Giuseppe Vecci: “STF não irá paralisar processo de impeachment de Dilma”

Deputado federal diz que Judiciário está interferindo no Legislativo ao conceder liminares suspendendo rito de votação dos processos na Câmara dos Deputados

Giuseppe Vecci acredita em interferência entre poderes | Foto: Segplan/Arquivo

Giuseppe Vecci acredita em interferência entre poderes | Foto: Segplan/Arquivo

O deputado federal Giuseppe Vecci (PSDB-GO) disse nesta terça-feira (13) que está havendo interferência do Poder Judiciário no Legislativo com a suspensão do andamento dos processos de impeachment da presidente Dilma Rousseff (PT), na Câmara dos Deputados, com base no rito definido no final de setembro pelo presidente da Casa, Eduardo Cunha (PMDB-RJ).

“Era para começar hoje a discussão do rito de votação do pedido de impeachment.
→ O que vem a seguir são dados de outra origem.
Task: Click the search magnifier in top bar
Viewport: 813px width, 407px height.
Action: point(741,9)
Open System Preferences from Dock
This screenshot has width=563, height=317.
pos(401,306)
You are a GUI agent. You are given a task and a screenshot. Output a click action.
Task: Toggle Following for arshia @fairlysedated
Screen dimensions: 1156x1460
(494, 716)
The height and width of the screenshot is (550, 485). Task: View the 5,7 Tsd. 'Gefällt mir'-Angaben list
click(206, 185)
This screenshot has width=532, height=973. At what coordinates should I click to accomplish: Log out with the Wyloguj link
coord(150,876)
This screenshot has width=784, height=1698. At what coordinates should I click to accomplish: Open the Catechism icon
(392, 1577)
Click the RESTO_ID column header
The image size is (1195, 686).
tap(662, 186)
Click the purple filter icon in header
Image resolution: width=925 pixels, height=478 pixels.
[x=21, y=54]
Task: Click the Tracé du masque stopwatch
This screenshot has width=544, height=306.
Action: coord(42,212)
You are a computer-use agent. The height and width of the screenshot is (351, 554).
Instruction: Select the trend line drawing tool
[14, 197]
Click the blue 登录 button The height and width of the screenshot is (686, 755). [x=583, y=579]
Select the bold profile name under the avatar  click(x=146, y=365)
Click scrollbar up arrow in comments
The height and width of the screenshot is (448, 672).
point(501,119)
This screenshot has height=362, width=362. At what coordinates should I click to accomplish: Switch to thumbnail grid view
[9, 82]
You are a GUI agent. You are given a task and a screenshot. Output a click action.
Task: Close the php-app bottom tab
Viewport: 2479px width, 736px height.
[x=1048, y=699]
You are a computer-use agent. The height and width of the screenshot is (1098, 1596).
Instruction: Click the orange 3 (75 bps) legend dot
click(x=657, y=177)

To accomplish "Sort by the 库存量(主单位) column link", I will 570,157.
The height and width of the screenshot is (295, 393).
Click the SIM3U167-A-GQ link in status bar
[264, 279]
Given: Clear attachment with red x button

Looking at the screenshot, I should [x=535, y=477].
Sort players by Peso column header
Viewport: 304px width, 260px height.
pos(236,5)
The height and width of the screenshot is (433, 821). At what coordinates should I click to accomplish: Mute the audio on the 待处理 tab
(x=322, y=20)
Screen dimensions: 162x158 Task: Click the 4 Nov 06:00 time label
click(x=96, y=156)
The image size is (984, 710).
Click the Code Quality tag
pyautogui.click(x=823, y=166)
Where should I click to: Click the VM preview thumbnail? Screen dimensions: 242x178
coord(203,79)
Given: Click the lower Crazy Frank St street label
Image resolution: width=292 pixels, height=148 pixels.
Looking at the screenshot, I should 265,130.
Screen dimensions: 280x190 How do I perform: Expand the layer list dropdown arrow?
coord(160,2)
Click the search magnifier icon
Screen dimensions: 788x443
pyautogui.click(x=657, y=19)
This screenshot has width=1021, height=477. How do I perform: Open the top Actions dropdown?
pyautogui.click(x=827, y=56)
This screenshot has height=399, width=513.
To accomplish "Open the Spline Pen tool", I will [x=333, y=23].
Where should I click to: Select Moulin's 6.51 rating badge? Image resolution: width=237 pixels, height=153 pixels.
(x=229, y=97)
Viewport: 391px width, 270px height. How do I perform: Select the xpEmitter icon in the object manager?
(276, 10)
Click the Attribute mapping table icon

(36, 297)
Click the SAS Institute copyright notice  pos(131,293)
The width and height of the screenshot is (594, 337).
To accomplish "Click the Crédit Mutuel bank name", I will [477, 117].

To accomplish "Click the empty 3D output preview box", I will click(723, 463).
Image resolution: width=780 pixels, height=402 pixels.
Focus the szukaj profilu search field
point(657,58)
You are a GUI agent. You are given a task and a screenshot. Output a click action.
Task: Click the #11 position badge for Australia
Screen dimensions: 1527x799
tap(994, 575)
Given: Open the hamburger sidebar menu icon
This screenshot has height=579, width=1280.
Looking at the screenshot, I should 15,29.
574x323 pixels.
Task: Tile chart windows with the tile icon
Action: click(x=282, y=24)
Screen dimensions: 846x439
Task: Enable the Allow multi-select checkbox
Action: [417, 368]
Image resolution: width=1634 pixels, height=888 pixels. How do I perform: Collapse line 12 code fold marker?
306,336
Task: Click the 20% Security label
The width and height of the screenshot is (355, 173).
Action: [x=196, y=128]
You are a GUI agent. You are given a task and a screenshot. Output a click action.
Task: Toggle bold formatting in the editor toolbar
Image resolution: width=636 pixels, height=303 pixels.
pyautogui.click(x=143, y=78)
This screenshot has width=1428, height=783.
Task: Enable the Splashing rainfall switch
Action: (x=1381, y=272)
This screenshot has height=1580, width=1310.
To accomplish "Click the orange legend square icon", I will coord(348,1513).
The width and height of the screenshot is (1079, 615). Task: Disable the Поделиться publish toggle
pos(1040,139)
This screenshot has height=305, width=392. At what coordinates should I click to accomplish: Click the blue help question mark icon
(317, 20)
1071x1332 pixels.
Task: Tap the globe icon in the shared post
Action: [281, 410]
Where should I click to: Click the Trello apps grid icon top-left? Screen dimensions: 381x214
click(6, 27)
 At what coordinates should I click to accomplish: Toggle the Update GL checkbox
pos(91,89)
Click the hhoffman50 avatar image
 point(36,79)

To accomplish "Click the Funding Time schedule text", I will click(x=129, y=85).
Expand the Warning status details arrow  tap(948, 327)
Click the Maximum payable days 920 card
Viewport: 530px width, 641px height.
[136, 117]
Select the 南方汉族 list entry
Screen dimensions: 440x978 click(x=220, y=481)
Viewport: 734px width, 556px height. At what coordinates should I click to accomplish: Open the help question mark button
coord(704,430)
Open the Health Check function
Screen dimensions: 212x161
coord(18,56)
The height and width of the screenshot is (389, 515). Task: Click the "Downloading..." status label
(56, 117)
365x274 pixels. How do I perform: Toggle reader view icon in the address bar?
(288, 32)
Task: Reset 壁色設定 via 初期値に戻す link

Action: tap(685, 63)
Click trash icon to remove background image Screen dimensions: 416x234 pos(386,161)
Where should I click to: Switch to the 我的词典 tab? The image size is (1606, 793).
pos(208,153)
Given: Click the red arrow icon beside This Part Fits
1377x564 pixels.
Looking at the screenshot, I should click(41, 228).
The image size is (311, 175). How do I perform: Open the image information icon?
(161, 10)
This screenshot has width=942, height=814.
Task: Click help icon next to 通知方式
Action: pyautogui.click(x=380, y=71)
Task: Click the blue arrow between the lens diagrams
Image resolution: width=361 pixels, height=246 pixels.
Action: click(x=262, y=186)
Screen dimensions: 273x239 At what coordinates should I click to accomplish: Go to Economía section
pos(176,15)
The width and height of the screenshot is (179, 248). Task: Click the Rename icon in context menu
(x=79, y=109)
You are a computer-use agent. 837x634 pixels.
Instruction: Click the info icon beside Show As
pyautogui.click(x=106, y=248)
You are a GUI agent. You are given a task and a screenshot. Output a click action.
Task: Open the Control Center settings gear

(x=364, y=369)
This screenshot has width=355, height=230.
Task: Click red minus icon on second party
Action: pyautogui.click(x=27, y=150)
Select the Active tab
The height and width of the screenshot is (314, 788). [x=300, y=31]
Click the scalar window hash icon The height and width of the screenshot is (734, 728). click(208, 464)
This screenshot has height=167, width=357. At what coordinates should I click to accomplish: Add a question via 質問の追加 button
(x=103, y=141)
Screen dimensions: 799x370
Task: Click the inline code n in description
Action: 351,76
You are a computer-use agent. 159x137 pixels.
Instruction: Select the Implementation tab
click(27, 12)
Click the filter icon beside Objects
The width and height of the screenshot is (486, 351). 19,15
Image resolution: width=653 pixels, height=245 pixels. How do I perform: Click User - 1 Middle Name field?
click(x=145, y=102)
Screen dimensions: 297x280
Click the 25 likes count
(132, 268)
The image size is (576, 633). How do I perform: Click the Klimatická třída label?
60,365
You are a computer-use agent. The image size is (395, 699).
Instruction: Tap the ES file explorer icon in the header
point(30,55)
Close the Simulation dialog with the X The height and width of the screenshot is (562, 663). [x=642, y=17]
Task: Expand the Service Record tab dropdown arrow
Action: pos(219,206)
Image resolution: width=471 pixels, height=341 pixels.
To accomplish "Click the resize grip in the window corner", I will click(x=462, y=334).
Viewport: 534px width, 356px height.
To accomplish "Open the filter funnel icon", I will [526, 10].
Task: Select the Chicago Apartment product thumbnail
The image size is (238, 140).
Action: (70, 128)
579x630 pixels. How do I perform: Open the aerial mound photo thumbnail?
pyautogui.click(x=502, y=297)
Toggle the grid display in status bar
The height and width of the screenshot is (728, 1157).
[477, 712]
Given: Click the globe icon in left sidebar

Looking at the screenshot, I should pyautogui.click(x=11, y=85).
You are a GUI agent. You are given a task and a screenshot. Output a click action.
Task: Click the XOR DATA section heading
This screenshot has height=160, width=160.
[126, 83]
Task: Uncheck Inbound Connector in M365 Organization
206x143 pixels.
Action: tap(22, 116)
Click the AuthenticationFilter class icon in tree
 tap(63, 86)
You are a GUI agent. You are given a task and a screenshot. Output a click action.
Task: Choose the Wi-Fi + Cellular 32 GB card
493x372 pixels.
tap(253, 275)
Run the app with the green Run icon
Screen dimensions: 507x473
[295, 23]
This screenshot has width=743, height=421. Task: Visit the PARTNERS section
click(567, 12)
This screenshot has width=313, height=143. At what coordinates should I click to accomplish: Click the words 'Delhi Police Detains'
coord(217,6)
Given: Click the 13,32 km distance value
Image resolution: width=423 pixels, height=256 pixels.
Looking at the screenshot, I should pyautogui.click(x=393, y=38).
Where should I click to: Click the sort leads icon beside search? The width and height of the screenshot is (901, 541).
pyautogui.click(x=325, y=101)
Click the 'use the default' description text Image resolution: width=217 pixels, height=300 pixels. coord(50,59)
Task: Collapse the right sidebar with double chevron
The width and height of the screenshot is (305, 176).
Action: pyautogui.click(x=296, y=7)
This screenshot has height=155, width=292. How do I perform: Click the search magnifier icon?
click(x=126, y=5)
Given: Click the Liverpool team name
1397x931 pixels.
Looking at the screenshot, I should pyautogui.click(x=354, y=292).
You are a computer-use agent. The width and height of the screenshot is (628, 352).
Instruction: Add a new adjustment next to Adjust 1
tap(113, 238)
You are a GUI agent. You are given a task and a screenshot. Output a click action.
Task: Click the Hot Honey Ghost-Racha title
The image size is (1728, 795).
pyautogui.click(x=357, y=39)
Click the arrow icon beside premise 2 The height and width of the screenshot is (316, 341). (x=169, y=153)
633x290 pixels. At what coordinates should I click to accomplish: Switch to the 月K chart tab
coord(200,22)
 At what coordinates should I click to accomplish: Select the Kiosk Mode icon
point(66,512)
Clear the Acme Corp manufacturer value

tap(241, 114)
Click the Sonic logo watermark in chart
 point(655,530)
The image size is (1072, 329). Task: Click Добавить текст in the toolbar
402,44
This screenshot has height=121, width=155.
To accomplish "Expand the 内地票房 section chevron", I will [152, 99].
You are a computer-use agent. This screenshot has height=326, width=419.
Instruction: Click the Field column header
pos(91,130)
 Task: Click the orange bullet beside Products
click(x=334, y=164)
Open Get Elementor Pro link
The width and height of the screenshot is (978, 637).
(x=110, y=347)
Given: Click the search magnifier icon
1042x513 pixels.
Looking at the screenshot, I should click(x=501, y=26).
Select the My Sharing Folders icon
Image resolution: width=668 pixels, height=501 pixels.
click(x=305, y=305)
Mas estou sabendo que o Supremo Tribunal Federal [STF] pediu sua paralisação. Acredito que está havendo interferência entre os poderes. Isso não irá paralisar o processo”, avaliou ele, que também é vice-presidente nacional do PSDB, em entrevista ao Jornal Opção, no Palácio Pedro Ludovico Teixeira.

A pedido de parlamentares governistas os ministros do STF Teori Zavascki e Rosa Weber concederam duas liminares que suspendem o andamento dos processos — ambas são decisões provisórias. Na prática, está nas mãos de Cunha dar andamento aos pedidos e aceitá-los individualmente, sem possibilidade de que um recurso da oposição seja levado a plenário para que a maioria simples autorize a criação da comissão especial de impeachment.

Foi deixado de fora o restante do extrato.